Fibrinogen is an important coagulation factor. However, there are no clinical studies demonstrating what mean concentration of fibrinogen is required in a therapeutic plasma unit. Additionally, according to French, European and American guidelines, the only indicator of quality which is considered for therapeutic plasma is factor VIII.During the last French transfusion congress (SFTS congress, Lyon, May 2011) Doctor Rachel Petermann (Afssaps) presented the quality control data of different therapeutic plasmas approved in France. The mean fibrinogen value for MB plasma was 2.3g/l ± 1 and 2.2g/l ± 0.8 for IA plasma. Based on Afssaps desire to have a mean value greater than 2g/l, it was calculated that 71.8% of MB plasma units were above this mean with only 60.9% for IA plasma. In conclusion the IA plasma fibrinogen rate is lower than for MB plasma.  Following various observations and internal validations by Macopharma, we can state that the variability in the concentration of fibrinogen in MB plasma cited by Afssaps can be explained by the fact that the analysis is based on inadequately prepared quality control plasma samples and not due to the therapeutic unit to be transfused.

 

 18. What will be the consequences on the French therapeutic plasma supply?

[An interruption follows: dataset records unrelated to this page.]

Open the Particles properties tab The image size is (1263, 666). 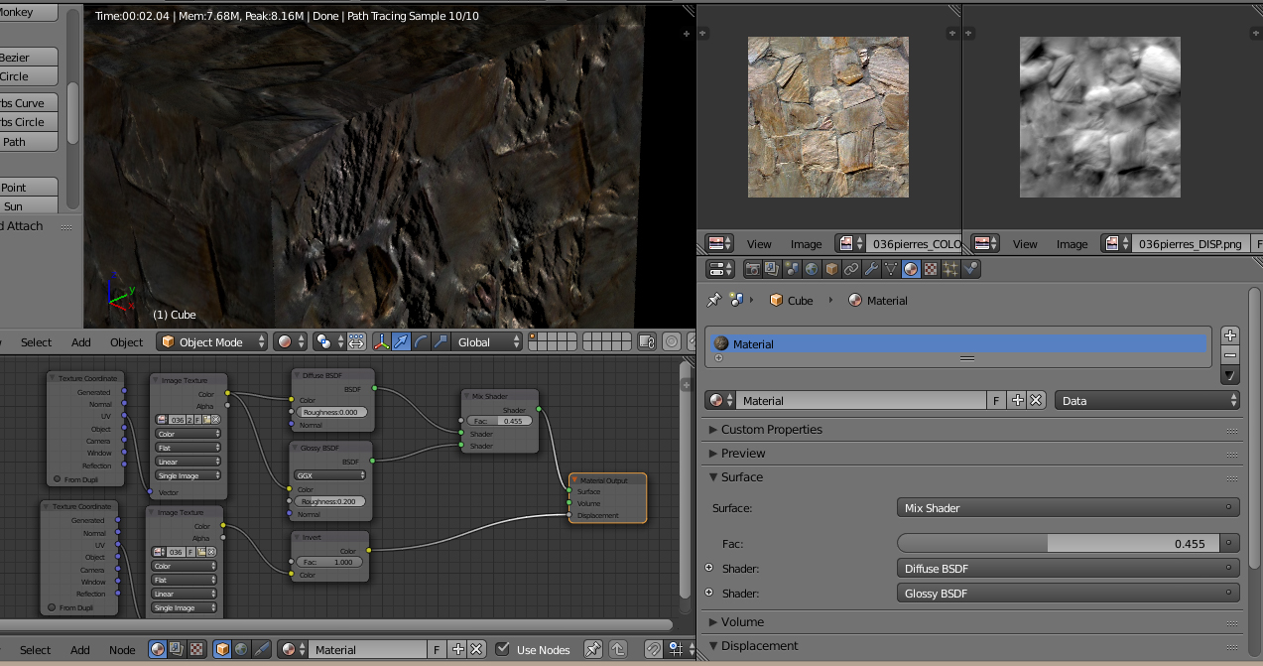(950, 269)
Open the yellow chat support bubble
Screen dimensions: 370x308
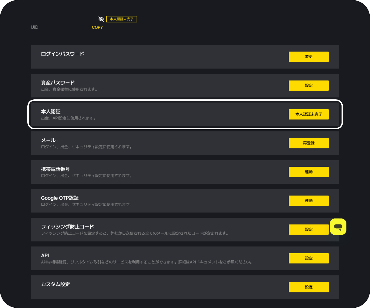click(338, 227)
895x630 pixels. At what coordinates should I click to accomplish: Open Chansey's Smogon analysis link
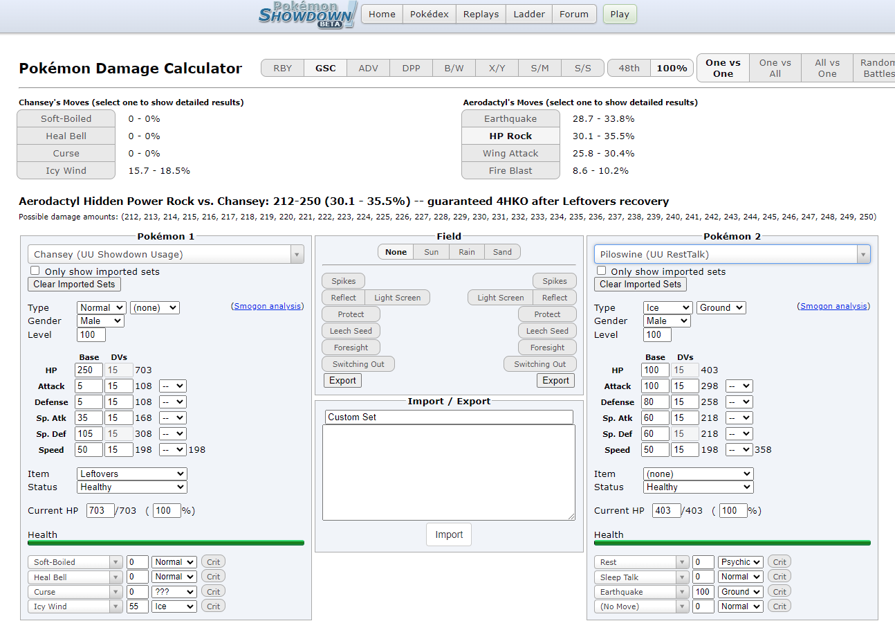(267, 306)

One of the consequences of ceasing to use MB plasma will be the increased use of other therapeutic plasmas that may not be any safer in terms of adverse events.

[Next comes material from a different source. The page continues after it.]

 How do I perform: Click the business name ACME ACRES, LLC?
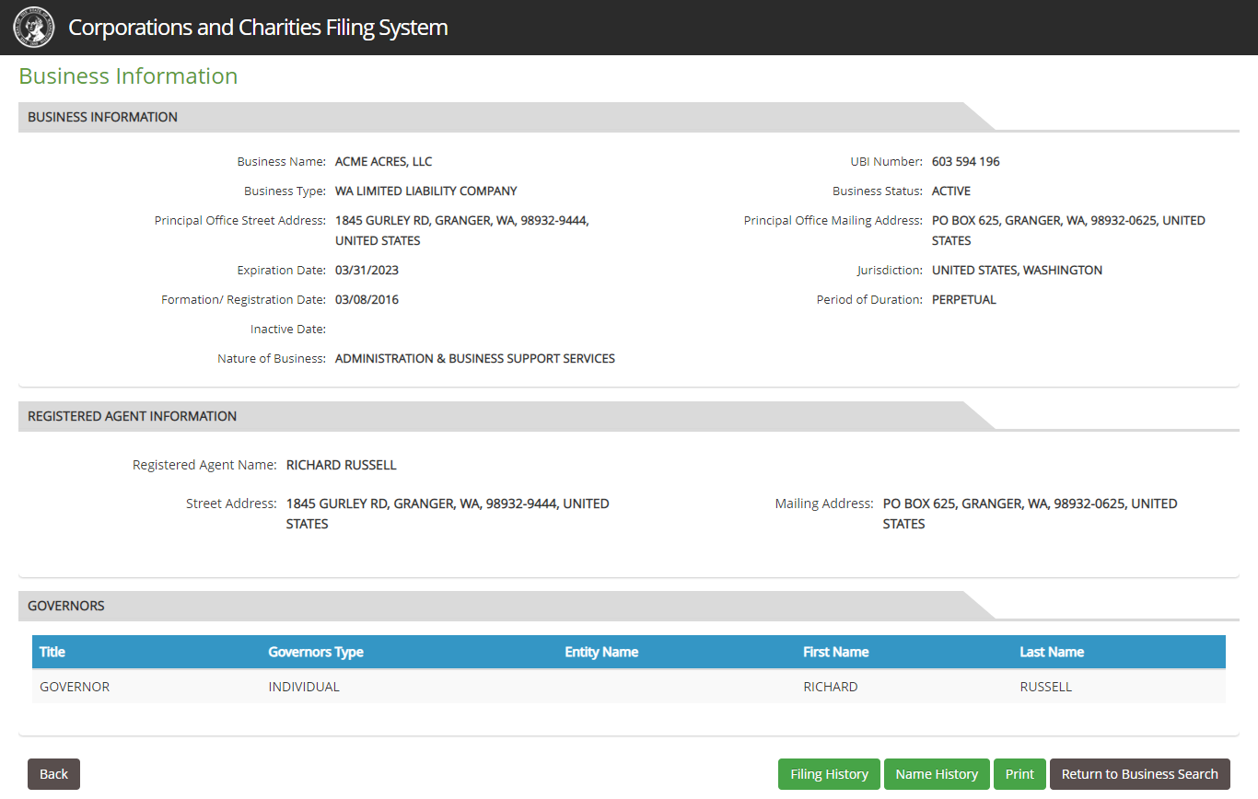(x=383, y=162)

SD plasma technology used in France requires the pooling of plasma units from 100 donors. If one donor plasma unit is infected (within the mix of 100 plasma units) by a pathogen not susceptible for the process, e.g. a non-enveloped virus, the infection could subsequently be also present in all resulting plasma bags.

To date, the Intercept process marketed by the American company Cerus does not yet have FDA (American Drug Regulatory Authority) approval.

During 2010 in France, the volume of pathogen-reduced plasma using the Intercept process represented about 20% of the total amount of MB treated plasma with an equivalent frequency of reported severe allergic cases.